One of the most anticipated upgrades to the Ethereum protocol introduces a burning mechanism which will make Ethereum a deflationary asset.

Ethereum’s Price Prediction 

The London hard fork of Ethereum will commence on August 5th. The blockchain will undergo a number of changes during the upgrade of the network.

The update, officially titled Ethereum Improvement Protocol 1559 (EIP-1559), focuses on making transaction fees more predictable. EIP-1559 also introduces a token burning mechanism – the network will automatically burn portions of transaction fees. 

“EIP-1559 changes this mechanism by setting a “base fee” paid to miners for each transaction, part of which will be burned,” Reuters journalist Gertrude Chavez-dreyfuss explained.

This serves as a deflation mechanism, aimed at keeping the price of Ethereum from reducing in value.

Understanding EIP 1559

This upgrade changes Ethereum’s fee market mechanism. There are a few problems that EIP-1559 aims to solve. It aims to reduce volatility of transaction fees by doing away with the first price auction mechanism. Instead a base fee is introduced. 

The user can prioritize a transaction by paying a tip, dubbed as a ‘priority fee’. The base fee can increase or decrease by 12.5% based on the size of block to give more predictability to the fee mechanism. 

What Investors Are Concerned About

Investors are mainly concerned about how the London hardfork will affect the price of Ethereum. Andrew Keys, the Managing Partner of Dharma Capital in early July Tweeted that Ethereum may overtake Bitcoin in the next 3 quarters. He confided to Reuters that EIP-559 and another upgrade in the first quarter of 2022 could quintuple the price of ETH. 

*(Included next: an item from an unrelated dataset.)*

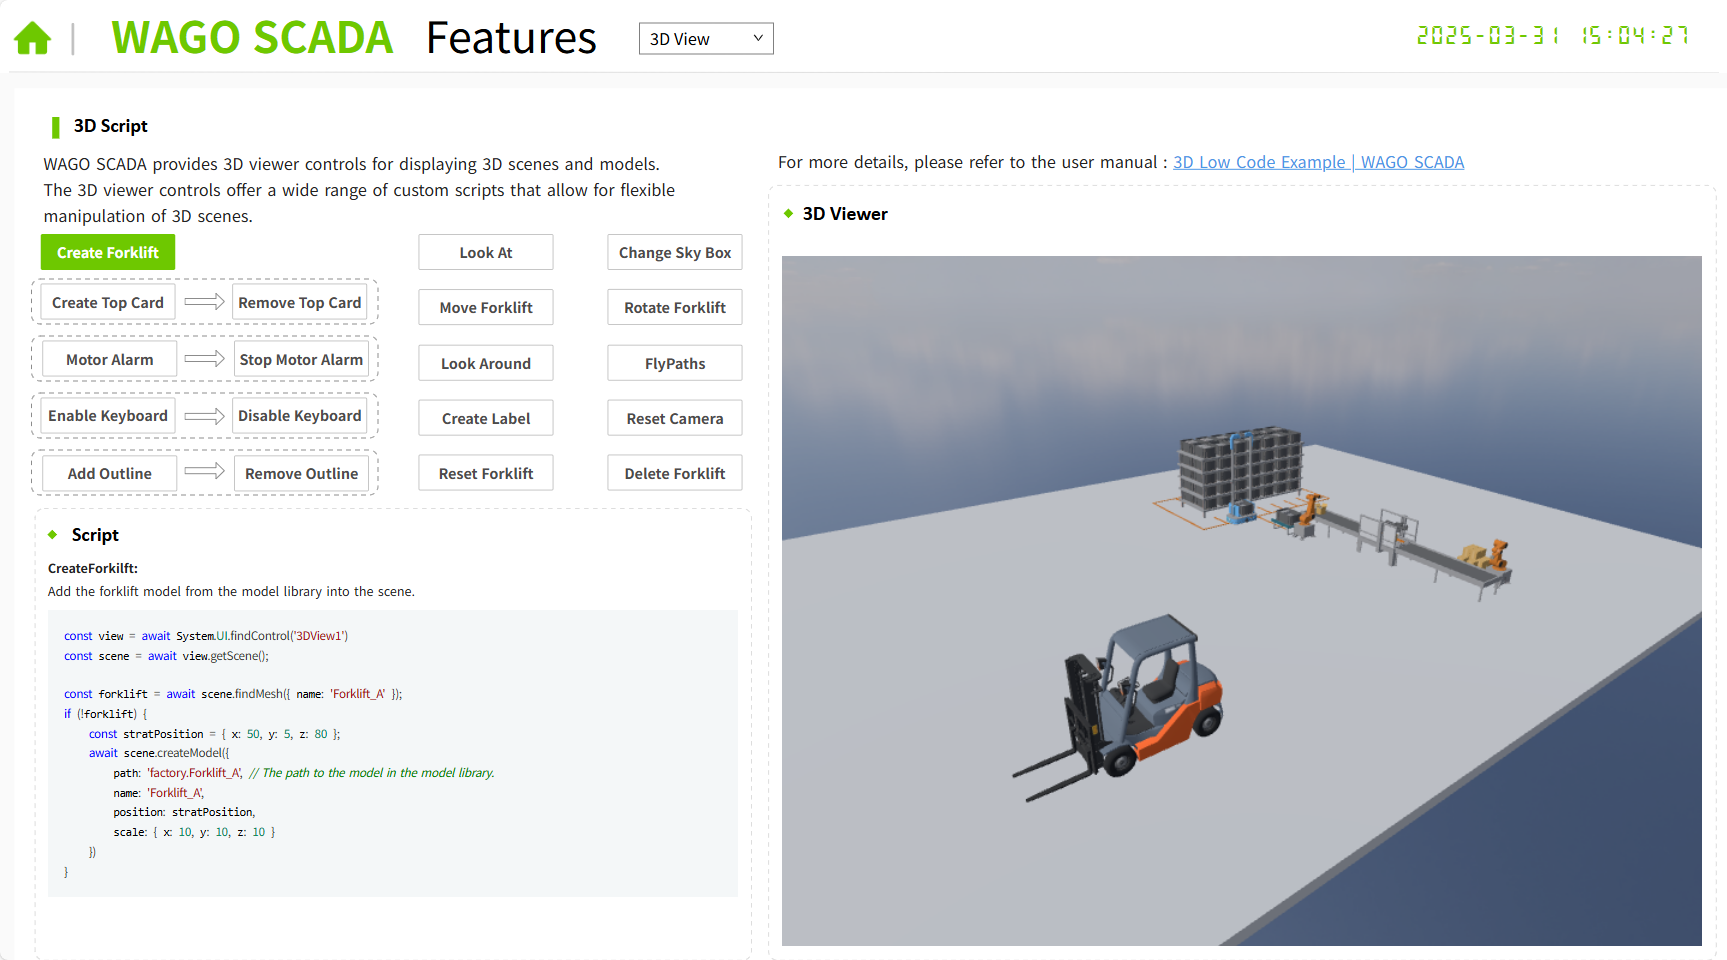
Task: Select the Look At button
Action: 485,253
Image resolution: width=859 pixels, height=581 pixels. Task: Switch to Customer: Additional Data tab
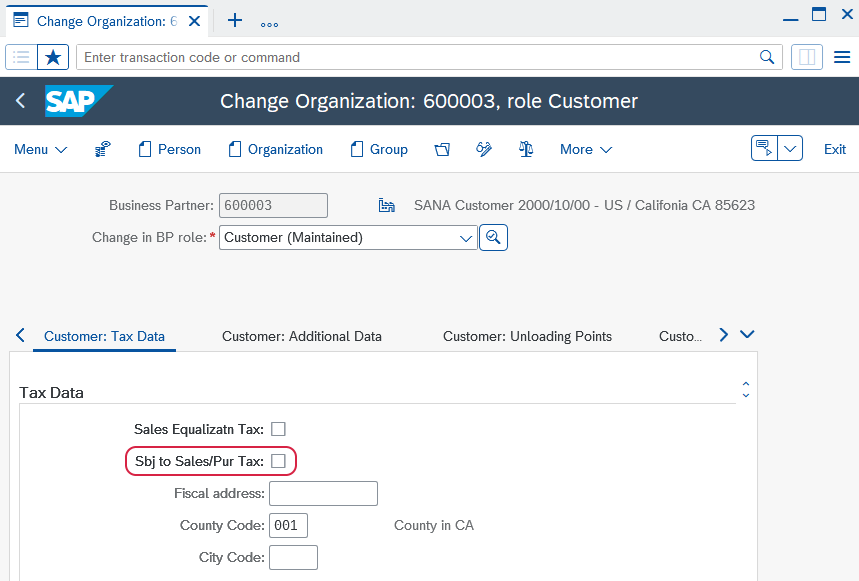click(301, 336)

Finder, an investing companion application, made a prediction that Etherum will be at $4,596 by the end of the year and $17,810 by the end of 2025.
EIP-1559 will go live at block 12,965,000 on the Ethereum blockchain. EIP 1559 is estimated to reduce issuance of new coins by 90% which is equivalent to 3 halvings of Bitcoin. 

Burning Fees and Halvings

The burning of fees is regarded to have almost the same effect as halvings do for Bitcoin. 

Traditionally, Bitcoin’s halving cycle has always sparked off a rally. Bitcoin was trading at $8,800 when halving took place on May 11, 2020. 

At the time of writing, Bitcoin is trading at approximately $38,000. Although halving is not the only factor that led to appreciation in price for Bitcoin, historically, Bitcoin has a strong correlation with the halving cycle.

Why Miners Are Concerned

This burning mechanism, although generally welcomed by the crypto community, has received a lot of opposition from miners. After the hard fork, miners will not receive any of the base transaction fee.

While miners may not be pleased, there are benefits to the transition. Where Ethereum’s price is in five years is impossible to predict – but investor sentiment is positive.

Ethereum’s Value Has Multiple Factors

There are a few factors that will drive up the value of Ethereum. The scarcity of Ethereum will increase with time based on two main factors. First, Decentralized Finance (DeFi) continues to grow at a steady pace. This has resulted in more Ethereum being locked up in liquidity pools and smart contracts as many projects are built on Ethereum.

The total value locked in DeFI currently stands at $68.81 billion. This will likely grow as institutions adopt DeFi and the industry goes further mainstream. 

Source : Ethereum’s migration to Proof-of-Stake will further reduce the circulating supply

Secondly, with Ethereum 2.0, long term investors are locking up their Ethereum by participating in the ecosystem by becoming validators. Ethereum will be moving from a Proof-of-Work (PoW) protocol to a Proof-of-Stake (PoS) protocol which will effectively remove all mining activities. 

5.57% of its circulating supply has been locked in staking contracts. This will remove more assets from being actively traded and create an upside pressure to the price of the asset.